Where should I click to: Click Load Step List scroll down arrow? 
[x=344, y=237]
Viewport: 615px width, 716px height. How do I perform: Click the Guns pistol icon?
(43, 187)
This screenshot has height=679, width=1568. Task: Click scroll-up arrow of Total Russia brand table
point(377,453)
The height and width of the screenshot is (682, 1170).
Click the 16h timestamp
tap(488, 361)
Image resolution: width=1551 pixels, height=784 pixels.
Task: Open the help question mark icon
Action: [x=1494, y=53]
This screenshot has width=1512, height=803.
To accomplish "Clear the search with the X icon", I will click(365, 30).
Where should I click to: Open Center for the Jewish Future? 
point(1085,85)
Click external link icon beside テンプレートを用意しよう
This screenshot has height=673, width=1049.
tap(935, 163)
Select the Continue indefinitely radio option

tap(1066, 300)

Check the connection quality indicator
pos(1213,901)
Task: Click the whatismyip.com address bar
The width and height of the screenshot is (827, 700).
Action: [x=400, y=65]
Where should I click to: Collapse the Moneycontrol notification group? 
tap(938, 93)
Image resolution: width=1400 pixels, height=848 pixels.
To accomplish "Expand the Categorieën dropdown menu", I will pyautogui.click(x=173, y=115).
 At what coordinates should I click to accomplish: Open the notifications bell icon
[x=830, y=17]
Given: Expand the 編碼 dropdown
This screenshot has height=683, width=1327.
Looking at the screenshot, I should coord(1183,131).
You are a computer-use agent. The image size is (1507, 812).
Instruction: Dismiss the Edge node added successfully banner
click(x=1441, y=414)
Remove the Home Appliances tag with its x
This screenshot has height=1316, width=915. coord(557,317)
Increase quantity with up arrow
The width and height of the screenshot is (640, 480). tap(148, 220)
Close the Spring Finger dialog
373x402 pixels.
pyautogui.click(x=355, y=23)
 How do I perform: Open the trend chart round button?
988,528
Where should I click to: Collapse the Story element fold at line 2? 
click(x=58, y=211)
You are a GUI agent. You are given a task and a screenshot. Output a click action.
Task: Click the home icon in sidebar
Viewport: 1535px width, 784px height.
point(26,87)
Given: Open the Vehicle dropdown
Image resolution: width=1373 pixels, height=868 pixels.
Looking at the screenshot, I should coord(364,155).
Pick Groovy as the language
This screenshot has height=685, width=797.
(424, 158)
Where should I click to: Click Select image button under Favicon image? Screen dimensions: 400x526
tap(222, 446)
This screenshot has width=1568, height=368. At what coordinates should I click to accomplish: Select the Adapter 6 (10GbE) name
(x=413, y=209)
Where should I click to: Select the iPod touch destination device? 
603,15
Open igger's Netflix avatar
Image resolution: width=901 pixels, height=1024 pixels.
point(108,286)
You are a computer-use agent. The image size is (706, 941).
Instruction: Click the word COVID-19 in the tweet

+ + +

# Problem details
Copy every one of the records above line for line, with no changes.

# Solution to this task
Where should I click to: Click Load Step List scroll down arrow? 
[x=344, y=237]
Viewport: 615px width, 716px height. How do I perform: Click the Guns pistol icon?
(43, 187)
This screenshot has height=679, width=1568. Task: Click scroll-up arrow of Total Russia brand table
point(377,453)
The height and width of the screenshot is (682, 1170).
Click the 16h timestamp
tap(488, 361)
Image resolution: width=1551 pixels, height=784 pixels.
Task: Open the help question mark icon
Action: [x=1494, y=53]
This screenshot has width=1512, height=803.
To accomplish "Clear the search with the X icon", I will click(365, 30).
Where should I click to: Open Center for the Jewish Future? 
point(1085,85)
Click external link icon beside テンプレートを用意しよう
This screenshot has height=673, width=1049.
tap(935, 163)
Select the Continue indefinitely radio option

tap(1066, 300)

Check the connection quality indicator
pos(1213,901)
Task: Click the whatismyip.com address bar
The width and height of the screenshot is (827, 700).
Action: [x=400, y=65]
Where should I click to: Collapse the Moneycontrol notification group? 
tap(938, 93)
Image resolution: width=1400 pixels, height=848 pixels.
To accomplish "Expand the Categorieën dropdown menu", I will pyautogui.click(x=173, y=115).
 At what coordinates should I click to accomplish: Open the notifications bell icon
[x=830, y=17]
Given: Expand the 編碼 dropdown
This screenshot has height=683, width=1327.
Looking at the screenshot, I should coord(1183,131).
You are a computer-use agent. The image size is (1507, 812).
Instruction: Dismiss the Edge node added successfully banner
click(x=1441, y=414)
Remove the Home Appliances tag with its x
This screenshot has height=1316, width=915. coord(557,317)
Increase quantity with up arrow
The width and height of the screenshot is (640, 480). tap(148, 220)
Close the Spring Finger dialog
373x402 pixels.
pyautogui.click(x=355, y=23)
 How do I perform: Open the trend chart round button?
988,528
Where should I click to: Collapse the Story element fold at line 2? 
click(x=58, y=211)
You are a GUI agent. You are given a task and a screenshot. Output a click action.
Task: Click the home icon in sidebar
Viewport: 1535px width, 784px height.
point(26,87)
Given: Open the Vehicle dropdown
Image resolution: width=1373 pixels, height=868 pixels.
Looking at the screenshot, I should coord(364,155).
Pick Groovy as the language
This screenshot has height=685, width=797.
(424, 158)
Where should I click to: Click Select image button under Favicon image? Screen dimensions: 400x526
tap(222, 446)
This screenshot has width=1568, height=368. At what coordinates should I click to accomplish: Select the Adapter 6 (10GbE) name
(x=413, y=209)
Where should I click to: Select the iPod touch destination device? 
603,15
Open igger's Netflix avatar
Image resolution: width=901 pixels, height=1024 pixels.
point(108,286)
You are a computer-use agent. The image size is (706, 941).
Instruction: Click the word COVID-19 in the tweet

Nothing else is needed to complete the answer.